Epidemiology and Infection ◽

10.1017/s0950268899003325 ◽

2000 ◽

Vol 124 (1) ◽

pp. 153-162 ◽

Cited By ~ 17

Author(s):

H. A. STIRNADEL ◽

H.-P. BECK ◽

M. P. ALPERS ◽

T. A. SMITH

Keyword(s):

Plasmodium Falciparum ◽

Papua New Guinea ◽

Vaccine Development ◽

Familial Aggregation ◽

Major Gene ◽

Genetic Regulation ◽

New Guinea ◽

Variance Component Analysis ◽

Igg Subclass ◽

Host Genetic

Contributions of environmental and genetic factors to IgG subclass responses against Plasmodium falciparum antigens RESA and MSP2 were investigated among adults in a highly endemic area of Papua New Guinea. Heritabilities were estimated using variance component analysis.
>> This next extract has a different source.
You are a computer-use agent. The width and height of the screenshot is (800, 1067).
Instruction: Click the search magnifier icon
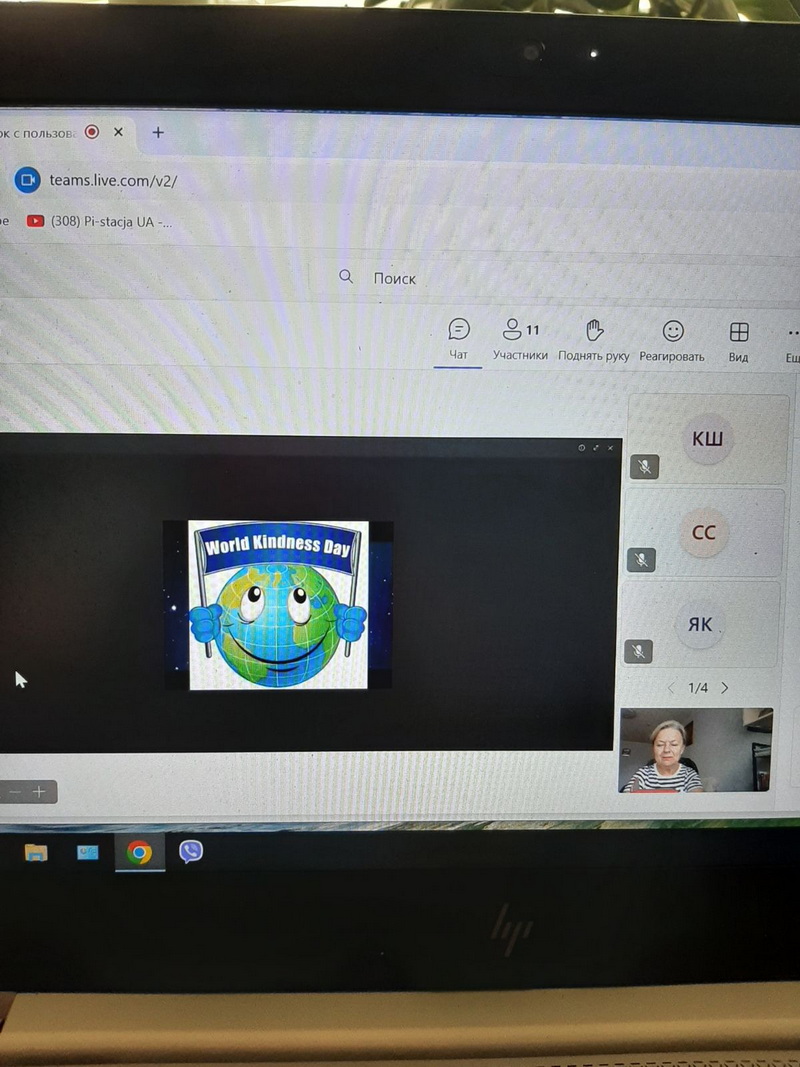point(346,277)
Familial aggregation of several responses was found, including IgG1, IgG2 and IgG3 responses against RESA, IgG1 and IgG3 responses against the 3D7 form of MSP2 and IgG1, IgG2 responses against the FC27 form of MSP2. Allowance for sharing of houses explained some of the non-genetic variance but not the familial aggregation. The variance of IgG3 responses against RESA and IgG1, IgG2 against MSP2 (FC27) was partly explained by sharing of HLA class II genotypes, although heritability was low. Segregation analyses indicated that any genetic regulation was more complex than governed by a single major gene. Such host genetic variation in responses to specific malaria antigens has implications for immuno-epidemiology and vaccine development.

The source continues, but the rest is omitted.